Task goal
Using the records below, filter for lines that contain the string "column" and copy them out.

Task inputs
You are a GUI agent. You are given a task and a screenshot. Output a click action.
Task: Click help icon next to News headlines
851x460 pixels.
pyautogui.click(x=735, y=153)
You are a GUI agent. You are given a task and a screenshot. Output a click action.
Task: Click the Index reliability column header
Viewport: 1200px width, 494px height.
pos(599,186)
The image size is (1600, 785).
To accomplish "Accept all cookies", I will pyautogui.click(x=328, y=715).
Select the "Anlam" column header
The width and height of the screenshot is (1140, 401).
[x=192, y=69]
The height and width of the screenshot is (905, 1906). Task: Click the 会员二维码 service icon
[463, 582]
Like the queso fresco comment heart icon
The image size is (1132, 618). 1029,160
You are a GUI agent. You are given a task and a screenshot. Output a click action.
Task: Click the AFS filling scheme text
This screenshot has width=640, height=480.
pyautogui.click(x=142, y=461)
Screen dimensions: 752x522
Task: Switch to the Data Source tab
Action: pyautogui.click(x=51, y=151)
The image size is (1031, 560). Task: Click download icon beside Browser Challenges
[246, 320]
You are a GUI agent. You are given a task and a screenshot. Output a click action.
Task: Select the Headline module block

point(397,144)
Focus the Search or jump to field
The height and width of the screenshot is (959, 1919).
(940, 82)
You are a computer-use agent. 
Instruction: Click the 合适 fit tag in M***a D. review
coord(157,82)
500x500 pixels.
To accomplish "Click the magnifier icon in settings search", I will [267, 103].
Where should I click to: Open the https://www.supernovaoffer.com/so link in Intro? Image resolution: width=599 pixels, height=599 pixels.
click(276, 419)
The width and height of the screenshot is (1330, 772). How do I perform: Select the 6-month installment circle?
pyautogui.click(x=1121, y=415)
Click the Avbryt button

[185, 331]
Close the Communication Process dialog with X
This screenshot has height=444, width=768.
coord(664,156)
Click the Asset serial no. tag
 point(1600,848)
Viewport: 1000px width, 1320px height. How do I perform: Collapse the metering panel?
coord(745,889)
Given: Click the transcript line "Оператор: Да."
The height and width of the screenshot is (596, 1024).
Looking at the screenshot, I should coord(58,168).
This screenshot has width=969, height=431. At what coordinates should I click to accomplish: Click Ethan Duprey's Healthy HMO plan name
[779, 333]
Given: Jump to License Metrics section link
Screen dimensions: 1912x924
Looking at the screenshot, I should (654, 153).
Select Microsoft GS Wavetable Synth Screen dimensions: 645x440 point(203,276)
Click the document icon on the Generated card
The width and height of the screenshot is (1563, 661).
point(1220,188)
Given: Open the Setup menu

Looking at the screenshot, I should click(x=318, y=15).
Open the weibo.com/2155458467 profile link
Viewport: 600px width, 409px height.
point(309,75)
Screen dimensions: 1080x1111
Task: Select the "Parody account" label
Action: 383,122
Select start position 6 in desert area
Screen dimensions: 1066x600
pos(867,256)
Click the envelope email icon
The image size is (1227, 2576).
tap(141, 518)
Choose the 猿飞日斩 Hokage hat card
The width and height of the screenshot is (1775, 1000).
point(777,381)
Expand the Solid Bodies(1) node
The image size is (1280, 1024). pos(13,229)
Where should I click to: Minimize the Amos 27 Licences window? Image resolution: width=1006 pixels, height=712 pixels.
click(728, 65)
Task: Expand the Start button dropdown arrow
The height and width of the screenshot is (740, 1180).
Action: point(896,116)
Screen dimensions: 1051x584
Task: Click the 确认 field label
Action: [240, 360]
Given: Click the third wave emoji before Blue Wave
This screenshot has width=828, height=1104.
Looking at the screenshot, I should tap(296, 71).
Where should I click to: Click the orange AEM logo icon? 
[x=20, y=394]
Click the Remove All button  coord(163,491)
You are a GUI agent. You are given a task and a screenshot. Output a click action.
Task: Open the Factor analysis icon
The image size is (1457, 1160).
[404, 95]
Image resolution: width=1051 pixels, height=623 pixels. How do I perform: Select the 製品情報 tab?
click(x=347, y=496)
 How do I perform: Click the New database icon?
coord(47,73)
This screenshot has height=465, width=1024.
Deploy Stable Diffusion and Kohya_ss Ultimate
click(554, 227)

Answer to the problem
Task: Click the Index reliability column header
Select the "Anlam" column header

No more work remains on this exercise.